### Provided records

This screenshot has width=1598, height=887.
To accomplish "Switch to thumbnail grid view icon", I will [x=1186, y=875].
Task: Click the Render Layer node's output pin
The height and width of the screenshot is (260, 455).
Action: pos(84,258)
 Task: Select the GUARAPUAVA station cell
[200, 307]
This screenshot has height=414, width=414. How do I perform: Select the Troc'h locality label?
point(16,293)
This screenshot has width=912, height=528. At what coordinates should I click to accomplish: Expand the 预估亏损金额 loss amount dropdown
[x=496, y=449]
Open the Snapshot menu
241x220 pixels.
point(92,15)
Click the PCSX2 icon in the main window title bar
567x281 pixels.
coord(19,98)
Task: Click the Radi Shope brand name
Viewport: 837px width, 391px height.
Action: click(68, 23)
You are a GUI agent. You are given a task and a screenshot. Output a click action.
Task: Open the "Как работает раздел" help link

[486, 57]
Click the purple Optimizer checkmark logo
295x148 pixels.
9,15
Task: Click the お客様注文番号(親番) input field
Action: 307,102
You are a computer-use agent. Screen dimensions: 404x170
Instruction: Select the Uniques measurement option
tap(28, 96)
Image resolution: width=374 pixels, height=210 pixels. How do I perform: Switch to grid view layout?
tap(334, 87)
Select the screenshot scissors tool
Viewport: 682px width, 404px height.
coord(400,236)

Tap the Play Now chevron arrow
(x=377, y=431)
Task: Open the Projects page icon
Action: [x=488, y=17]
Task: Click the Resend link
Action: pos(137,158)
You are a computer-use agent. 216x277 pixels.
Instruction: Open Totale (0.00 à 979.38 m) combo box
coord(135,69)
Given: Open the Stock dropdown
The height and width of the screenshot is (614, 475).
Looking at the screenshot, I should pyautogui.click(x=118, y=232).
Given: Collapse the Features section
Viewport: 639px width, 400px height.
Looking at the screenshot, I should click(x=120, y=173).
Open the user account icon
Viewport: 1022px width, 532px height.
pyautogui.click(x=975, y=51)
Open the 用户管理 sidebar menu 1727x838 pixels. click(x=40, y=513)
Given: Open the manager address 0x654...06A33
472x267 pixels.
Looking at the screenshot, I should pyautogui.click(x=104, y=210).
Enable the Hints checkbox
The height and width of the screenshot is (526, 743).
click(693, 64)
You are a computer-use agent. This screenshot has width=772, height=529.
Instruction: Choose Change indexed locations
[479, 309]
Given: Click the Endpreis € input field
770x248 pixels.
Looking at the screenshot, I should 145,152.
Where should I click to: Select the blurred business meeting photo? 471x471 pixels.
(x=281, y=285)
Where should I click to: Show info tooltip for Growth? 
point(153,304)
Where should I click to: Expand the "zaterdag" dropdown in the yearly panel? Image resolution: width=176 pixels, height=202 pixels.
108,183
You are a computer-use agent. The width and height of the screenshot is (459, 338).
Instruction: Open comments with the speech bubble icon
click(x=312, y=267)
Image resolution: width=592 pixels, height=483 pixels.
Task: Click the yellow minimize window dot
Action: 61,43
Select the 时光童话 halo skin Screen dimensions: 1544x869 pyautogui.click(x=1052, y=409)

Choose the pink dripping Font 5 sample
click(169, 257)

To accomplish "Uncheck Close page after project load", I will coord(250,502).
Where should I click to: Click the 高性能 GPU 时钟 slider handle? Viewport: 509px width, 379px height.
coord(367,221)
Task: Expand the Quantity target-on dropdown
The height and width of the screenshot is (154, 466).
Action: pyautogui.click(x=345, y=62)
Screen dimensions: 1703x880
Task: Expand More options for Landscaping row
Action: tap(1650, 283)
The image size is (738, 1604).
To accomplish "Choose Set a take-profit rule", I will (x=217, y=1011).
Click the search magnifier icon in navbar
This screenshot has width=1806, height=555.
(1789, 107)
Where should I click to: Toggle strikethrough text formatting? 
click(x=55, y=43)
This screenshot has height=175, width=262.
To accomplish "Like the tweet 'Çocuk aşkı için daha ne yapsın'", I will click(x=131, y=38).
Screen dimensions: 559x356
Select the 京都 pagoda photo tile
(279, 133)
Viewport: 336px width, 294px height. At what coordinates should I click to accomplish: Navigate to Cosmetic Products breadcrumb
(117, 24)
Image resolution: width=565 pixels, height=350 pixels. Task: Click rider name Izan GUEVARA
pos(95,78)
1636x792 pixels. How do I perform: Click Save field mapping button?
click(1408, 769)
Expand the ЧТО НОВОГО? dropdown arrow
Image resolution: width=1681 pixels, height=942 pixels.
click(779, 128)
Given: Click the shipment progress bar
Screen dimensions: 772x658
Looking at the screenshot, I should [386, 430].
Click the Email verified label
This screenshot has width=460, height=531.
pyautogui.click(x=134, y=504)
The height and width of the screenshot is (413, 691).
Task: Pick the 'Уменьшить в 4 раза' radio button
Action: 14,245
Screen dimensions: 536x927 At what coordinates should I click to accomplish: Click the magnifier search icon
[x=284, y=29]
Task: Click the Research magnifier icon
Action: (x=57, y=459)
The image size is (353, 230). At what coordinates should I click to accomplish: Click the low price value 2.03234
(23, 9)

######

Set down only the line containing "This screenshot has height=175, width=262." and the lines after it through the end, exactly as they appear above.

This screenshot has height=175, width=262.
To accomplish "Like the tweet 'Çocuk aşkı için daha ne yapsın'", I will click(x=131, y=38).
Screen dimensions: 559x356
Select the 京都 pagoda photo tile
(279, 133)
Viewport: 336px width, 294px height. At what coordinates should I click to accomplish: Navigate to Cosmetic Products breadcrumb
(117, 24)
Image resolution: width=565 pixels, height=350 pixels. Task: Click rider name Izan GUEVARA
pos(95,78)
1636x792 pixels. How do I perform: Click Save field mapping button?
click(1408, 769)
Expand the ЧТО НОВОГО? dropdown arrow
Image resolution: width=1681 pixels, height=942 pixels.
click(779, 128)
Given: Click the shipment progress bar
Screen dimensions: 772x658
Looking at the screenshot, I should [386, 430].
Click the Email verified label
This screenshot has width=460, height=531.
pyautogui.click(x=134, y=504)
The height and width of the screenshot is (413, 691).
Task: Pick the 'Уменьшить в 4 раза' radio button
Action: 14,245
Screen dimensions: 536x927 At what coordinates should I click to accomplish: Click the magnifier search icon
[x=284, y=29]
Task: Click the Research magnifier icon
Action: (x=57, y=459)
The image size is (353, 230). At what coordinates should I click to accomplish: Click the low price value 2.03234
(23, 9)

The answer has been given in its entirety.